Foto de Jaime Moraes
AHU Image Collection,
[Álbum fotográfico nº6] Missão de Delimitação da Fronteira Sul D'Angola: Campanha de 1931

AHU Image Collection,
[Álbum fotográfico nº6] Missão de Delimitação da Fronteira Sul D'Angola: Campanha de 1931
Ao confrontar-me com estas fotos da rainha Galinacho do Cuanhama, tentei encontrar alguma literatura com esclarecimentos a seu respeito, dado tratar-se de uma figura que faz parte da História de Angola em geral, e da História de Moçâmedes, em particular, porém acabou frustrada a minha busca, pelo muito pouco que encontrei. Pelo menos por ora.
Assim, transcrevo a seguir dois textos, os únicos que consegui, sobre aquela que foi Rainha dos Cuanhamas, sendo o primeiro de Henrique Galvão (1895-1970), do livro "Outras Terras, Outras Gentes", 2.º volume, (1942?), retirado ao um capítulo do livro "Para Aquém e para Além da Chela".
Trata-se pois, de literatura colonial e há que atender, pois, à percepção que se tinha do assunto, na época em questão.

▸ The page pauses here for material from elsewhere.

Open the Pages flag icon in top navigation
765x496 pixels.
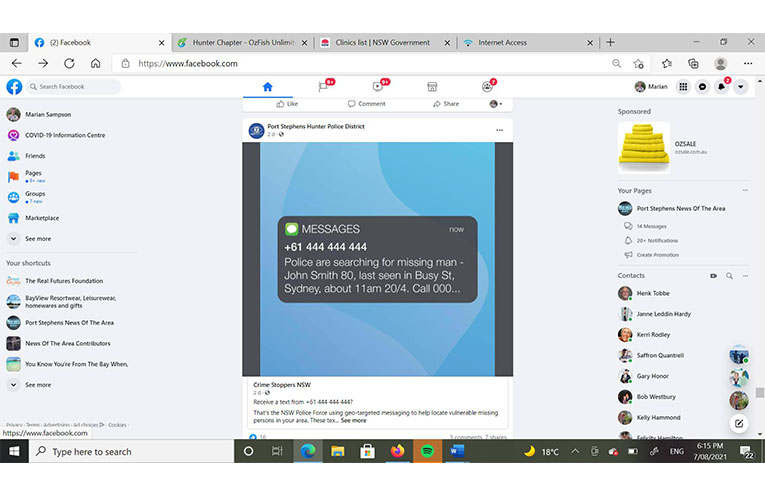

Capa (?) e ilustrações de Fausto Sampaio (datas desconhecidas). retirada daqui:http://literaturacolonialportuguesa.blogs.sapo.pt/tag/cuanhama
Blogue da Rua Nove
Blogue da Rua Nove
pertencente ao Álbum fotográfico nº6, da Missão de Delimitação da Fronteira Sul D'Angola, Campanha de 1931, AHU Image Collection,
"À data da minha última viagem pelo Cuanhama, reinava, em termos bem diferentes, é claro, a sobrinha do Mandume – a Kalinaxo. O Cuanhama era então, como hoje, apenas uma circunscrição de Angola – e a Kalinaxo, apenas uma raínha preta, muito dona dos seus gados e pouco raínha das suas gentes. Era fina e manhosa. Bebia champagne como o Mandume, mas preferia trajar à maneira dos seus: a n'ctuba assente sôbre as nádegas, o peito ressequido orgulhosamente nu, a manteiga escorrendo do cabelo e o perfume do leite azêdo a espalhar-se em volta.Quando conversei com ela, tinha um ar irónico mas triste – um meio sorriso que assentava como um postiço na máscara melancólica. Tinha razão. Ela conhecera a vida fulgurante do Mandume e comparava-a com a monotonia da sua. Trazia encarcerada na substância aventurosa de cuanhama, a ância das guerras, das razias, da prepotência e do domínio – e esmorecia na paz, sob a quietação bovina das manadas e na sucessão de dias iguais.Era apenas uma Raínha de pastores, vassala praticamente de um Chefe de Pôsto – ela, a sobrinha do Mandume, que fôra Chefe altivo e indomável de guerreiros e ladrões!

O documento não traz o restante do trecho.